** begin PROVIDED RECORDS **

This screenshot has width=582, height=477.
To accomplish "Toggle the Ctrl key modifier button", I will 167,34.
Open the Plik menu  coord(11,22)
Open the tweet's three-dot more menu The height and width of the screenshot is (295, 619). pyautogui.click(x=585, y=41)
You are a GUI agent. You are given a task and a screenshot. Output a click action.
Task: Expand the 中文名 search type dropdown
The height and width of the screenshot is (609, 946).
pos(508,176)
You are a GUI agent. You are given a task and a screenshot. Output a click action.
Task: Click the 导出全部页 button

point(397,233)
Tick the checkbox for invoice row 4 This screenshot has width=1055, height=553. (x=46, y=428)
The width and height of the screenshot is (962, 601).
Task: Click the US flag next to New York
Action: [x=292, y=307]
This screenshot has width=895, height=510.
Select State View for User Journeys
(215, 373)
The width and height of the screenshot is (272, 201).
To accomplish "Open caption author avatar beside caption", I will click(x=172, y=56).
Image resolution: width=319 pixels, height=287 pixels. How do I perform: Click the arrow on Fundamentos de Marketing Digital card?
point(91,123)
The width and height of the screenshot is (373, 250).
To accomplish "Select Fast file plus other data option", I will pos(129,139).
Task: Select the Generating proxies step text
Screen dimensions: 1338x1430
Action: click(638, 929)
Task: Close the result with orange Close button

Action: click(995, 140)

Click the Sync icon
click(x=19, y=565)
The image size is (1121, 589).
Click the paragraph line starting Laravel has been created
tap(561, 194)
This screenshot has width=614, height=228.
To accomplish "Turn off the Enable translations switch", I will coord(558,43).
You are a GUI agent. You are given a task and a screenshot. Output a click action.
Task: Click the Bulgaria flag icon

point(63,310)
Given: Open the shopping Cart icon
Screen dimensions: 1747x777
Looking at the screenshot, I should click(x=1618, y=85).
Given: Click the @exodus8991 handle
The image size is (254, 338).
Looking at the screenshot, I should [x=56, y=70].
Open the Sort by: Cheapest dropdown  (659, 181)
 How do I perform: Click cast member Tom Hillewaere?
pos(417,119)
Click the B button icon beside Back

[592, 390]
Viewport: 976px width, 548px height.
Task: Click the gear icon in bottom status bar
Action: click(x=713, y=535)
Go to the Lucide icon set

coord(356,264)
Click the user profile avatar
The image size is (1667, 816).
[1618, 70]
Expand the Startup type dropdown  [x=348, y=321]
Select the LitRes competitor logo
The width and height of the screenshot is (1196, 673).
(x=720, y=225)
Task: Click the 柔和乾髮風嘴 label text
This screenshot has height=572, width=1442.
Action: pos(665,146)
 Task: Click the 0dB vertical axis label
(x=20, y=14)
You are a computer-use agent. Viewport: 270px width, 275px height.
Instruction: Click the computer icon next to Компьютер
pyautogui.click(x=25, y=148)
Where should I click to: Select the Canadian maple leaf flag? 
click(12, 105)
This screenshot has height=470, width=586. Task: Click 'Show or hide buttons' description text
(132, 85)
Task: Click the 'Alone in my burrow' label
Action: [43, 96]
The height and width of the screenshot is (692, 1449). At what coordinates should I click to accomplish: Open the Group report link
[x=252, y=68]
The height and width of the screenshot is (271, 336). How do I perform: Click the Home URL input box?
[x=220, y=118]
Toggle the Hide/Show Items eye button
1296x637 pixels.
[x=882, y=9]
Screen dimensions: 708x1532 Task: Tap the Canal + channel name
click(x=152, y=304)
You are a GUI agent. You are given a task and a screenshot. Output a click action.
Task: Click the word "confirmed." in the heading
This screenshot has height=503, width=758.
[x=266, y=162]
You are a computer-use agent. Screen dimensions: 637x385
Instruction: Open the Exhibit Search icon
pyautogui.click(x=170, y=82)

** end PROVIDED RECORDS **

→ DIRECTIVE
Render all of the lines above as a numbered list, leaving out the blank lines.

→ ANSWER TO THE EXERCISE
1. This screenshot has width=582, height=477.
2. To accomplish "Toggle the Ctrl key modifier button", I will 167,34.
3. Open the Plik menu  coord(11,22)
4. Open the tweet's three-dot more menu The height and width of the screenshot is (295, 619). pyautogui.click(x=585, y=41)
5. You are a GUI agent. You are given a task and a screenshot. Output a click action.
6. Task: Expand the 中文名 search type dropdown
7. The height and width of the screenshot is (609, 946).
8. pos(508,176)
9. You are a GUI agent. You are given a task and a screenshot. Output a click action.
10. Task: Click the 导出全部页 button
11. point(397,233)
12. Tick the checkbox for invoice row 4 This screenshot has width=1055, height=553. (x=46, y=428)
13. The width and height of the screenshot is (962, 601).
14. Task: Click the US flag next to New York
15. Action: [x=292, y=307]
16. This screenshot has width=895, height=510.
17. Select State View for User Journeys
18. (215, 373)
19. The width and height of the screenshot is (272, 201).
20. To accomplish "Open caption author avatar beside caption", I will click(x=172, y=56).
21. Image resolution: width=319 pixels, height=287 pixels. How do I perform: Click the arrow on Fundamentos de Marketing Digital card?
22. point(91,123)
23. The width and height of the screenshot is (373, 250).
24. To accomplish "Select Fast file plus other data option", I will pos(129,139).
25. Task: Select the Generating proxies step text
26. Screen dimensions: 1338x1430
27. Action: click(638, 929)
28. Task: Close the result with orange Close button
29. Action: click(995, 140)
30. Click the Sync icon
31. click(x=19, y=565)
32. The image size is (1121, 589).
33. Click the paragraph line starting Laravel has been created
34. tap(561, 194)
35. This screenshot has width=614, height=228.
36. To accomplish "Turn off the Enable translations switch", I will coord(558,43).
37. You are a GUI agent. You are given a task and a screenshot. Output a click action.
38. Task: Click the Bulgaria flag icon
39. point(63,310)
40. Given: Open the shopping Cart icon
41. Screen dimensions: 1747x777
42. Looking at the screenshot, I should click(x=1618, y=85).
43. Given: Click the @exodus8991 handle
44. The image size is (254, 338).
45. Looking at the screenshot, I should [x=56, y=70].
46. Open the Sort by: Cheapest dropdown  (659, 181)
47.  How do I perform: Click cast member Tom Hillewaere?
48. pos(417,119)
49. Click the B button icon beside Back
50. [592, 390]
51. Viewport: 976px width, 548px height.
52. Task: Click the gear icon in bottom status bar
53. Action: click(x=713, y=535)
54. Go to the Lucide icon set
55. coord(356,264)
56. Click the user profile avatar
57. The image size is (1667, 816).
58. [1618, 70]
59. Expand the Startup type dropdown  [x=348, y=321]
60. Select the LitRes competitor logo
61. The width and height of the screenshot is (1196, 673).
62. (x=720, y=225)
63. Task: Click the 柔和乾髮風嘴 label text
64. This screenshot has height=572, width=1442.
65. Action: pos(665,146)
66.  Task: Click the 0dB vertical axis label
67. (x=20, y=14)
68. You are a computer-use agent. Viewport: 270px width, 275px height.
69. Instruction: Click the computer icon next to Компьютер
70. pyautogui.click(x=25, y=148)
71. Where should I click to: Select the Canadian maple leaf flag? 
72. click(12, 105)
73. This screenshot has height=470, width=586. Task: Click 'Show or hide buttons' description text
74. (132, 85)
75. Task: Click the 'Alone in my burrow' label
76. Action: [43, 96]
77. The height and width of the screenshot is (692, 1449). At what coordinates should I click to accomplish: Open the Group report link
78. [x=252, y=68]
79. The height and width of the screenshot is (271, 336). How do I perform: Click the Home URL input box?
80. [x=220, y=118]
81. Toggle the Hide/Show Items eye button
82. 1296x637 pixels.
83. [x=882, y=9]
84. Screen dimensions: 708x1532 Task: Tap the Canal + channel name
85. click(x=152, y=304)
86. You are a GUI agent. You are given a task and a screenshot. Output a click action.
87. Task: Click the word "confirmed." in the heading
88. This screenshot has height=503, width=758.
89. [x=266, y=162]
90. You are a computer-use agent. Screen dimensions: 637x385
91. Instruction: Open the Exhibit Search icon
92. pyautogui.click(x=170, y=82)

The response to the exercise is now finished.